By:

What does it take to be successful at managing innovation? Patricia Seybold, founder and CEO of the Patricia Seybold Group and a New York Times best-selling author on the subject of innovation has a few ideas to share.

What is innovation management to you?

In order to manage innovation in both large and small organizations, I believe that you need to have a unique and broad skill set. You need to be a tireless champion, an authentic practitioner (have some failures and successes under your belt), a systems thinker who can put the right tools and structures in place,  a superb networker and politician, and a great team builder. You also need to be good at DELIVERING products and services as well as good at evolving (and blowing up!) products, services, and business models as you go. Good innovation managers network and share best practices and learnings both within their organizations and across organizations.

What are the most important lessons for an innovation manager to learn?

  1. When and how to declare victory (in small bite-size chunks).
  2. Learn from mistakes and dead ends in order to avoid much more costly or time-consuming failures.

Do you think innovation management as a profession is headed in the right direction?

Yes, because I see a lot of practitioners moving towards an outside in, vs. inside out, approach towards both ideation and execution–getting more customers and other external subject matter experts with cross-disciplinary skills engaged in every step of the innovation process.
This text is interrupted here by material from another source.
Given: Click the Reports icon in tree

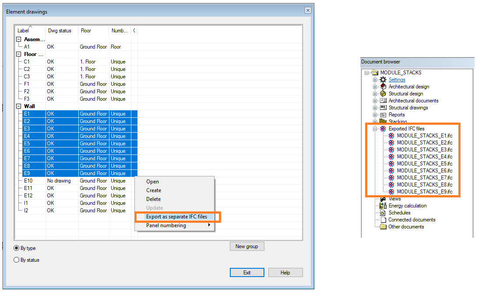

What’s your next big challenge?

Helping a mammoth organization put the structures in place to shift its corporate culture from inward-centered innovation to customer-centric innovation.

About Patricia Seybold:

Patricia B. Seybold is the founder and CEO of the Patricia Seybold Group founded in 1978 in Boston, USA. She is the New York Times best-selling author of Outside Innovation, Customers.com and The Customer Revolution. Patty is a visionary thought leader and innovation catalyst with the unique ability to spot the impact that technology enablement and customer behavior will have on business trends very early. She helps clients work directly with their B2B and/or B2C customers to evolve their business strategies, products, and services to address those customers’ most critical needs.
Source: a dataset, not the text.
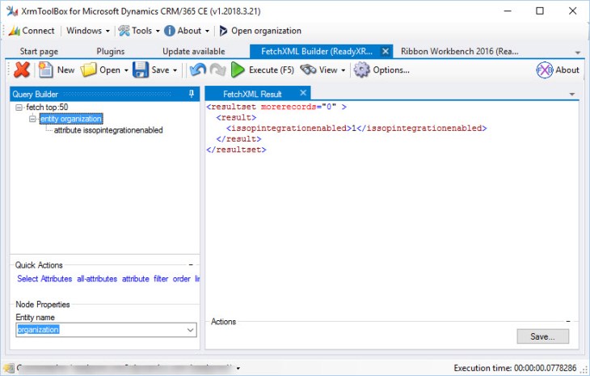The image size is (590, 376).
Task: Collapse the fetch top:50 tree node
Action: coord(19,108)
Patty uses coaching, mentoring, and learn-by-doing consultative approach to help clients’ formulate new goals and achieve them. She helps her clients’ teams redesign their businesses from the outside in by inviting their customers to co-invent new streamlined ways of accomplishing their desired outcomes, using their own real-world scenarios. She uses end-customers’ operational success metrics to align stakeholders around what matters most to customers.